As of Monday morning, Florida has 32,138 COVID-19 cases and 1,088 deaths.
Mucarsel-Powell called the Trump administration’s response, as well as DeSantis’, “strongly inadequate and sadly partisan.”
“We have seen that we have a Governor here in the state of Florida who cares more about following in the footsteps of his ally and supporter, President Donald Trump than really protecting the lives and the health of Floridians,” she said.
“There’s a way to do it. But you need courage, you need strategy, you need data and science behind you, to put a plan together, to get to a place where we can have people working again, but without compromising their health and well-being.”
Enneking said several steps must be taken before Florida reopens its economy, in a “structured and measured way.” Those include widespread testing, universal paid sick leave, “so that if somebody gets sick they can go home without fear of losing their job” and businesses prepared to take temperatures, have smaller footprints, and provide personal protective equipment to employees.
“The keys to reopening our economy are testing and monitoring. And in the longterm we will return to normalcy once we have a vaccine. I know this because medical professionals and pandemic specialists have told us this, time and time again. That’s why it boggles the mind that no doctor was put on Gov. DeSantis’s reopening committee,” Soto said.

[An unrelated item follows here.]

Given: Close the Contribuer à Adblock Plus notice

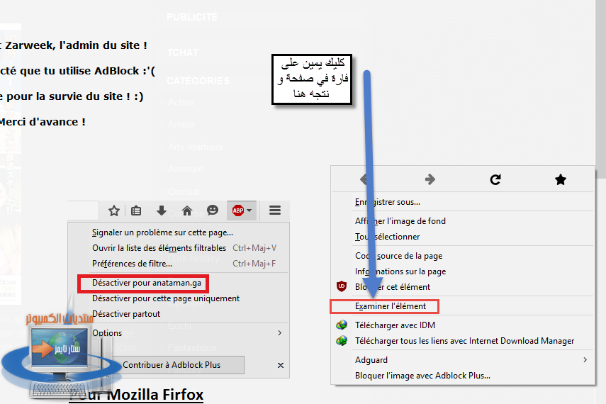Looking at the screenshot, I should click(x=281, y=365).
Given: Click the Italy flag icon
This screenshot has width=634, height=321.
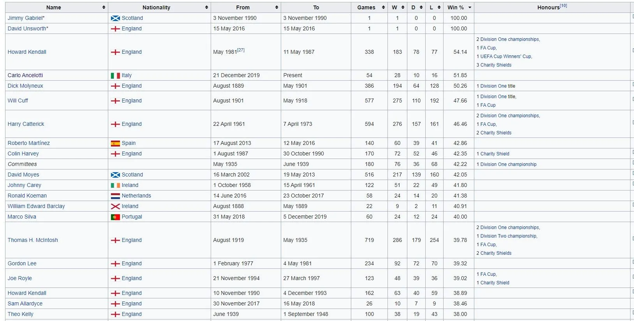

“The GOP has shunned science and experts for years and now there couldn’t be a worse time to have a science-denying conspiracy theorist at the helm.”
Driskell said the Governor has been shutting out not just Democrats, but a lot of people, regardless of party, in his efforts and communications regarding what he and other officials are doing to address the coronavirus outbreak.
“One of the things that’s been most frustrating to me (is the administration’s) communicating with colleagues. This has been a problem across the aisle. That’s not isolated to Democrats. It’s been difficult, at times, to get responses. We used to have weekly legislative calls with the Governor’s legislative affairs team. Those calls stopped pretty early on in the crisis. We have not been able to get the answers from the Department of Economic Opportunity that we needed,” she said.
“So what we’ve seen so far does not inspire great confidence, but I’m optimistic and hopeful that we’ll see a plan that addresses some of these needs,” she added.